Ada setidaknya 400 jenis reseptor bau berbeda yang terletak di belakang pangkal hidung manusia. Dan setiap molekul bau mampu mengikat banyak reseptor tersebut secara bersama-sama. Kemudian molekul bau menciptakan pola aktivitas dalam sel saraf yang kemudian ditafsirkan oleh otak sebagai ‘bau’. Tetapi, mengapa kita tidak bisa menyukai semua aroma, mengapa kemudian ada beberapa yang jadi aroma favorit dan yang dibenci?
Menurut ahli penciuman Andreas Keller dari Rockfeller University, sulit untuk mengatakan apakah preferensi terhadap bau dan aroma ini dibawa sejak lahir atau sesuatu yang bisa dipelajari. Hanya saja, menurut dia, konteks memainkan peran yang sangat besar dalam preferensi bau yang disukai atau dibenci.
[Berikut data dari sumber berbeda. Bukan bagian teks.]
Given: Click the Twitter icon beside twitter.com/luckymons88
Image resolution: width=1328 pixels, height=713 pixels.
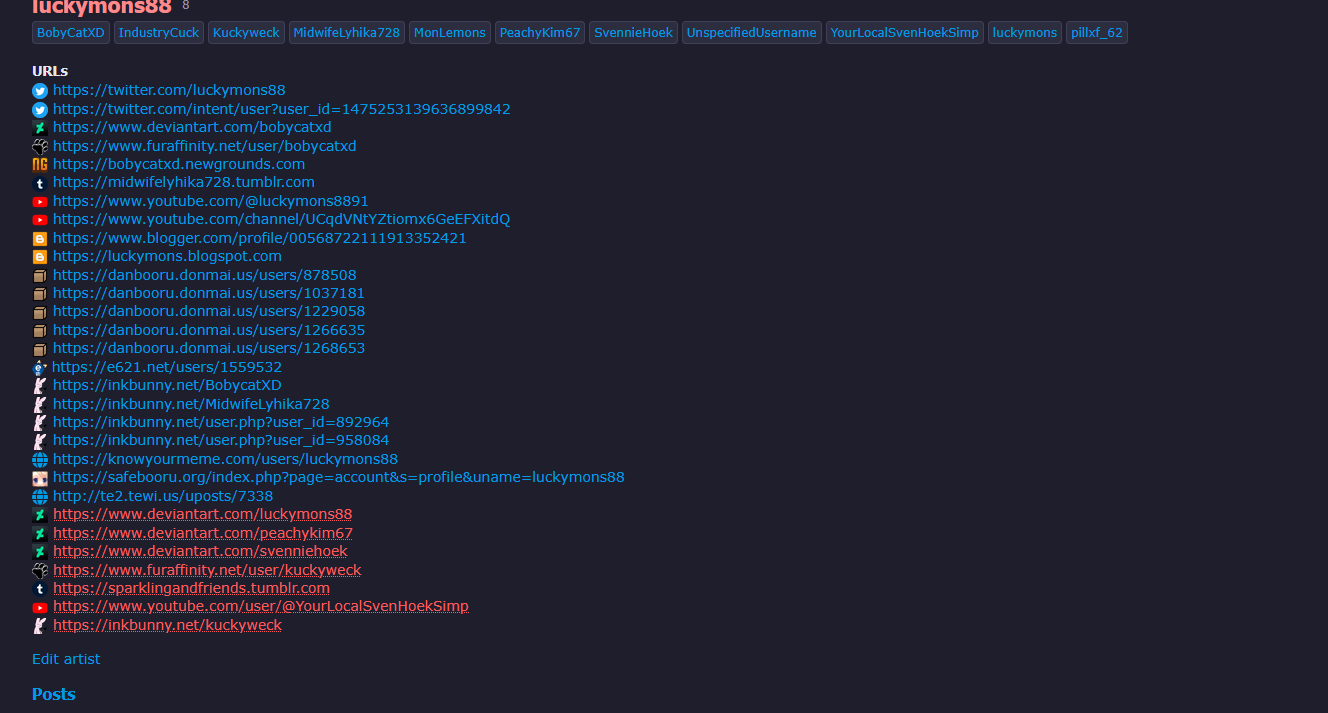Looking at the screenshot, I should (40, 91).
Misalnya, bau bisa jadi peringatan tentang bahaya. Contoh, ketika kita mecium aroma kotoran atau makanan busuk hal itu bisa ditafsirkan secara berbeda, tergantung pada konteksnya. Mencium aroma ini bisa dimaknai berbeda seperti bau yang menggugah atau bahkan menjijikkan.
Selai itu seseorang suka atau membenci bau disebabkan oleh perbedaan DNA. Dikutip dari laman Science Focus, setiap orang memiliki gen yang berbeda untuk mengkode reseptor penciuman. Sehingga kita tidak memberi respon yang sama pada molekul bau, bahkan pada molekul bau yang sama sekalipun.